BEGIN THE DATA

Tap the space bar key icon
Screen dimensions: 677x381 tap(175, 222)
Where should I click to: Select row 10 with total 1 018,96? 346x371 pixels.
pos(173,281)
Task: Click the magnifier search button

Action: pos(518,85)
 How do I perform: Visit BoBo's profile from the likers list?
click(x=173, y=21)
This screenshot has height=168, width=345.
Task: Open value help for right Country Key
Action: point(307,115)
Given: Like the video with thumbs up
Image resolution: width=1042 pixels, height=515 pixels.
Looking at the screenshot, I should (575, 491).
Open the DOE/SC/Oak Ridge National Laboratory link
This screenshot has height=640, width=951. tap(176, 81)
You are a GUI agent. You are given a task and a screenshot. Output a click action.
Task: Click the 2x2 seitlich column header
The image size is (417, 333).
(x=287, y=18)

END THE DATA
BEGIN THE DATA

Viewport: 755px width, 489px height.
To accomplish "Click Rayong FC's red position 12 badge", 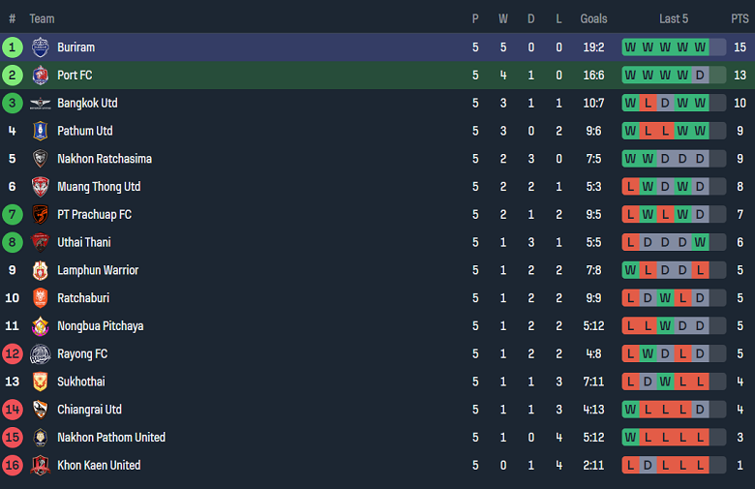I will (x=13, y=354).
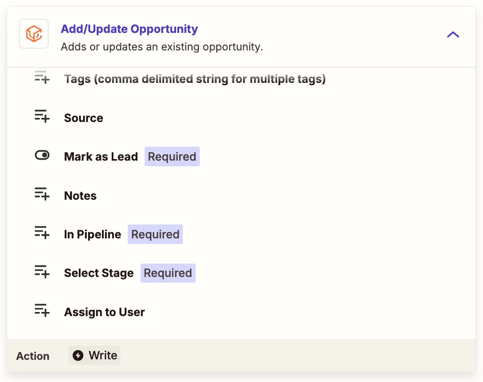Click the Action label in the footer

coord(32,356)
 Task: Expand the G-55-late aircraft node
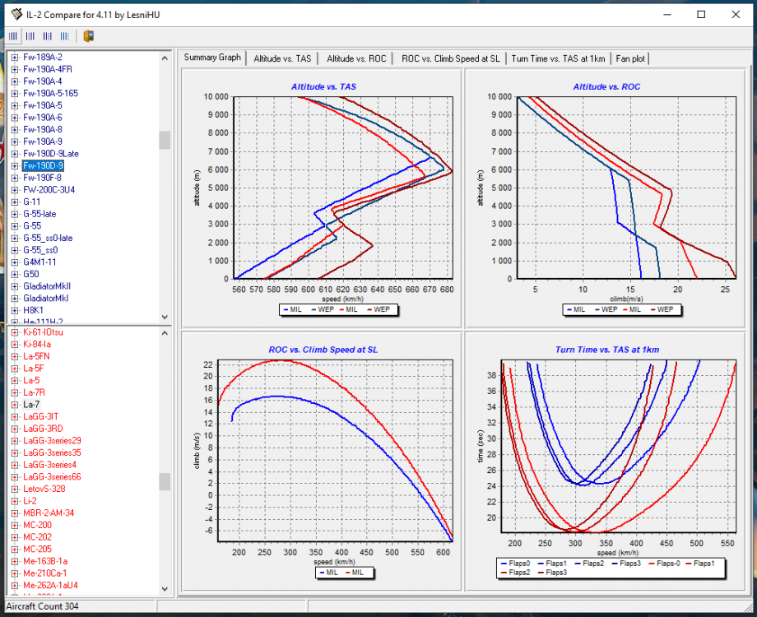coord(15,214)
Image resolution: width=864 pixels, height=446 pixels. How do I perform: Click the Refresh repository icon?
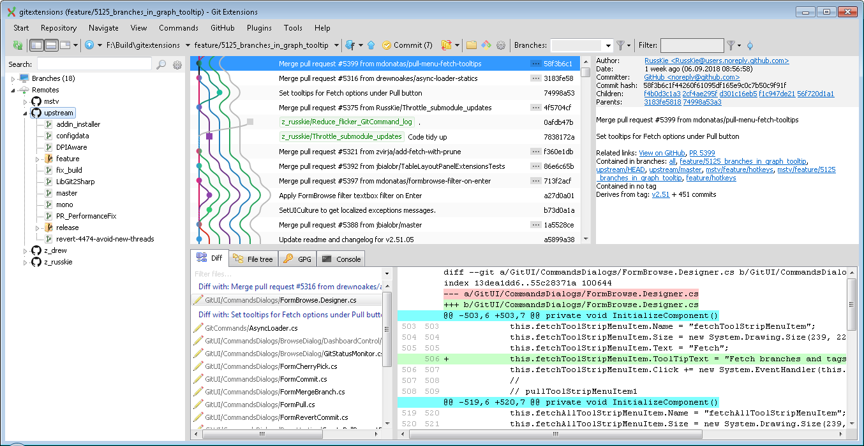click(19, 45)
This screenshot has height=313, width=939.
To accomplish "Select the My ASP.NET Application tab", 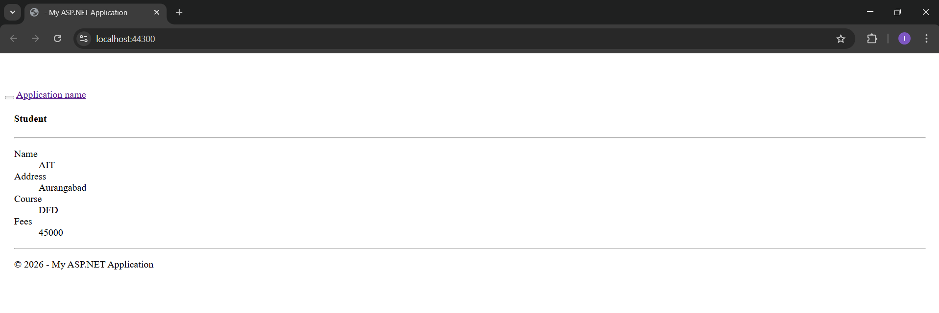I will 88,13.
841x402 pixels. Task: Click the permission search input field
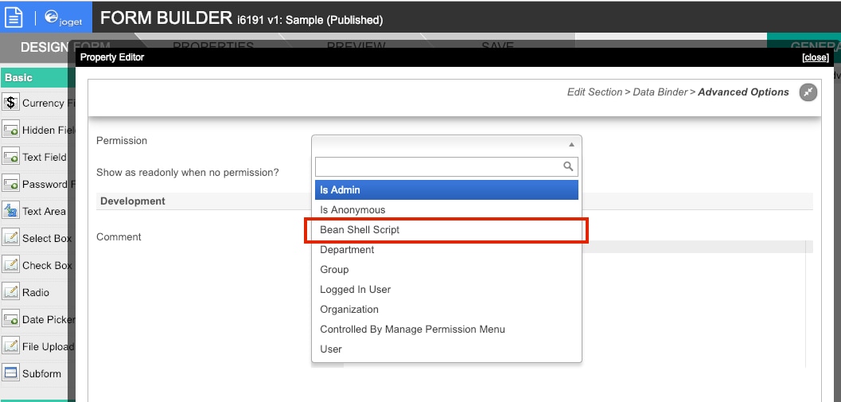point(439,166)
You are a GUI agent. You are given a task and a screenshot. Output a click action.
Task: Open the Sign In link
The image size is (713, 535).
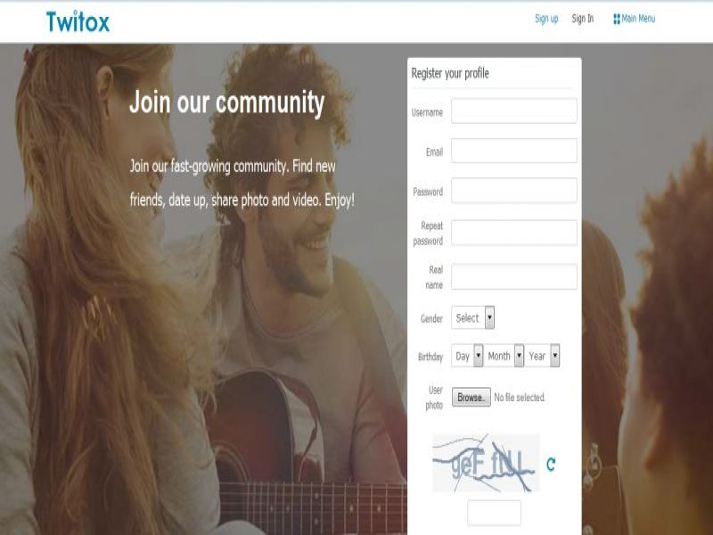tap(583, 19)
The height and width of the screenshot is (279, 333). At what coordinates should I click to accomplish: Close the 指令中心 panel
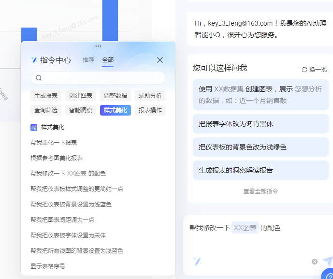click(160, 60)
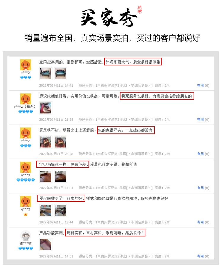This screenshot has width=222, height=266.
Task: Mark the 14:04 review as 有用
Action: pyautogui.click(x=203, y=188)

END THE DATA
BEGIN THE DATA

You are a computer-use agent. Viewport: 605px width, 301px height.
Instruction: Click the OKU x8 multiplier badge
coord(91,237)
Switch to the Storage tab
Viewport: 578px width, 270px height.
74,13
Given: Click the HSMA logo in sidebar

END THE DATA

• WHAT TO WORK ON:
Taking the line with "Instruction: Click the" as the first and the line with "Given: Click the HSMA logo in sidebar" as the last, retype that stretch of the data above exactly, with no other lines.

• SOLUTION TO THE EXERCISE:
Instruction: Click the OKU x8 multiplier badge
coord(91,237)
Switch to the Storage tab
Viewport: 578px width, 270px height.
74,13
Given: Click the HSMA logo in sidebar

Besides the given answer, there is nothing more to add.